Fredericksburg City Council on Tuesday, August 12, 2020 took an important step toward more fully recognizing and representing Fredericksburg’s full history. Council voted to spend $205,000 on an array of projects focused on local African American history, including:
- Installing historical markers on two significant sites. The first is a former commercial wharf at the end of Canal Street run by a late 18th century African American entrepreneur and American Revolution participant, John DeBaptiste. The other is the site of the former Greyhound Bus Depot at Princess Anne and Wolfe streets, which was a stop on the historic Freedom Riders journey in 1961.
- Making improvements to the corner at Charles and William streets where the Slave Auction Block was previously located, allowing for a more appropriate interpretation of the Auction Block’s historical relevance in a manner that is suitable in explaining the original location. Allocated funds will also help pay for a new exhibit at the Fredericksburg Area Museum, where the Auction Block will be displayed later this year in a manner representative of its true history and impact.
- Revamping and updating materials at the Fredericksburg Visitor Center such as brochures and the welcome video to capture the City’s history and share the complete and authentic story with greater understanding.
Fredericksburg City Manager Tim Baroody also announced Tuesday that Angela Freeman, who has been serving as the City’s Business Development Manager, will help coordinate the work in her new position as the City’s Diversity, Equity and Economic Advancement Officer.
Council’s vote Tuesday followed important measures taken in the past couple of years, including honoring Dr. Martin Luther King Jr. with the naming of the Fall Hill Avenue bridge over Interstate 95 and recommending that the Virginia General Assembly rename Jefferson Davis Highway statewide. Moving forward, the City will continue efforts to engage the community in a deeper conversation in order to advance Council’s newly adopted Racial Equity Plan.
“As our community grows in diversity and looks to our future, I am proud of how we have taken on honest and important conversations to create a more-welcoming Fredericksburg,” said Fredericksburg Mayor Mary Katherine Greenlaw. “We are truly a better community when we come together, get to know each other and recognize the important contributions of all. I am confident the changes we are making are contributing to an inclusive future for Fredericksburg.”
The City of Fredericksburg will also work with the University of Mary Washington to appropriately tell the story of the local Civil Rights Movement. That will involve Fredericksburg tourism staff and several UMW departments collecting and telling firsthand oral histories from people who lived in Fredericksburg during segregation and integration. UMW’s James Farmer Multicultural Center, the Simpson Library’s Special Collection and University Archives, and the departments of American Studies, Historic Preservation and History will all be involved.

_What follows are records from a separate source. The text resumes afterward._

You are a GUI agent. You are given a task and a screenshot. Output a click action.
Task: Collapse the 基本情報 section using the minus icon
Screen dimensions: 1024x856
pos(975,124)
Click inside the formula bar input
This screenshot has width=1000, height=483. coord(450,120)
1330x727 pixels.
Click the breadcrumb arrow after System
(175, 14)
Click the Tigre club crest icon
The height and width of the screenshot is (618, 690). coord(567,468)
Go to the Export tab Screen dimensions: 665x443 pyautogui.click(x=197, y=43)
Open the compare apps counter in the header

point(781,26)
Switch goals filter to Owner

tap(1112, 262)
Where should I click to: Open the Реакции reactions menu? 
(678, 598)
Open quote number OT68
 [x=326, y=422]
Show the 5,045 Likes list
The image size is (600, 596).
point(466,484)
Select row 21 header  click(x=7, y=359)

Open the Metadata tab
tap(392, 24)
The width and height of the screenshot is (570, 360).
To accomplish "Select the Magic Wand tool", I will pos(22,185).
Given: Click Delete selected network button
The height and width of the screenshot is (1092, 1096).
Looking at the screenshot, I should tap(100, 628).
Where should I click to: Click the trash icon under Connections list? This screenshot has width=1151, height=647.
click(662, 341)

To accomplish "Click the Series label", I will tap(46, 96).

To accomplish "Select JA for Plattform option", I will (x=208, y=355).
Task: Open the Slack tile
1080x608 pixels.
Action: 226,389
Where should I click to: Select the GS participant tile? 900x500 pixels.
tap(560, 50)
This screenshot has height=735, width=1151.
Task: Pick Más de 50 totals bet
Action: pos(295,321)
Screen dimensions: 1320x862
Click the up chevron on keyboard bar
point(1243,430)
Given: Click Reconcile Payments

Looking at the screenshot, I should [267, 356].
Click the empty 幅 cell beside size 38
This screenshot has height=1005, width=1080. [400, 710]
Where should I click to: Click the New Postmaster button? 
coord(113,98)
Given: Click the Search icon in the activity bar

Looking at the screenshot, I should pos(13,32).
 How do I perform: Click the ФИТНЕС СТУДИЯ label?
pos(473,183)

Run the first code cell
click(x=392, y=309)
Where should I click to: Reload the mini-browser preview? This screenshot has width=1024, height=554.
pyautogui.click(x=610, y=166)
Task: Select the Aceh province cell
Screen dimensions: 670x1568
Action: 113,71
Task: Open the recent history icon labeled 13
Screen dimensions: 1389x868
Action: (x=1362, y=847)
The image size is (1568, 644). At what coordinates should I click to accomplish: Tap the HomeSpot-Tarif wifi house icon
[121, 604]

“The James Farmer Multicultural Center, along with other UMW academic departments, are excited to be partnering with the City of Fredericksburg’s Tourism office on highlighting the rich Civil Rights history within the City of Fredericksburg,” said Christopher Williams, assistant director of the James Farmer Multicultural Center. “We look forward to continuing our partnership on future African American history projects.”
The City will also continue to research and represent the important contributions of other African Americans such as Urbane Bass, John Washington, Mildred Loving, Joseph Walker and Jason Grant, to name just a few.